Kejaksaan Tinggi Sumatera Utara kembali menetapkan satu tersangka baru, seorang mantan pejabat penting di lingkungan pelabuhan.
Tersangka tersebut adalah RVL (61), mantan Kepala Kantor Syahbandar dan Otoritas Pelabuhan (KSOP) Belawan yang menjabat pada Oktober 2023 hingga Oktober 2024. Ia menyusul tiga tersangka lain yang lebih dulu ditahan pada Februari lalu.
Kepala Seksi Penerangan Hukum Kejati Sumut, Rizaldi menyebut, penetapan status tersangka dilakukan setelah penyidik mengantongi alat bukti yang cukup.
“Ditemukan adanya dugaan perbuatan melawan hukum dalam pengelolaan PNBP dari jasa kepelabuhanan dan kenavigasian di Pelabuhan Belawan,” ujar Rizaldi dikutip dari
RMOLSumut, Jumat 27 Maret 2026.
Dalam aturan, kapal dengan tonase di atas GT 500 yang melintasi perairan wajib pandu harus menggunakan jasa pandu dan tunda. Kewenangan ini berada di otoritas pelabuhan dan pelaksanaannya dilimpahkan kepada operator, dalam hal ini PT Pelindo Regional 1 Belawan.
Namun, dari hasil penyidikan terungkap adanya celah serius. Data Surat Persetujuan Berlayar (SPB) tahun 2023 hingga 2024 menunjukkan sejumlah kapal dengan tonase di atas GT 500 tidak tercantum dalam data rekonsiliasi.
Padahal data tersebut seharusnya menjadi dasar perhitungan penerimaan negara.
“Fakta di lapangan menunjukkan tidak semua kapal yang wajib menggunakan jasa pandu tunda masuk dalam data yang direkonsiliasi dan ditandatangani para tersangka,” kata Rizaldi.
Sebagai pimpinan saat itu, RVL diduga mengetahui sekaligus bertanggung jawab atas pengendalian dan pendataan tersebut.
Akibat praktik ini, negara diperkirakan mengalami kerugian hingga miliaran rupiah.
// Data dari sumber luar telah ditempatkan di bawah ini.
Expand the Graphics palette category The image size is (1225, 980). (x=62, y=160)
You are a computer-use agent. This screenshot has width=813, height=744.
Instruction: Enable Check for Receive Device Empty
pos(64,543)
Namun, angka pasti masih dihitung lebih lanjut oleh penyidik bersama lembaga terkait.
Atas perbuatannya, RVL dijerat dengan Pasal 2 ayat (1) subsidair Pasal 3 junto Pasal 18 Undang-Undang Tipikor, serta ketentuan dalam KUHP terbaru.
Usai ditetapkan sebagai tersangka, RVL langsung dijebloskan ke Rumah Tahanan Kelas I Tanjung Gusta Medan selama 20 hari ke depan.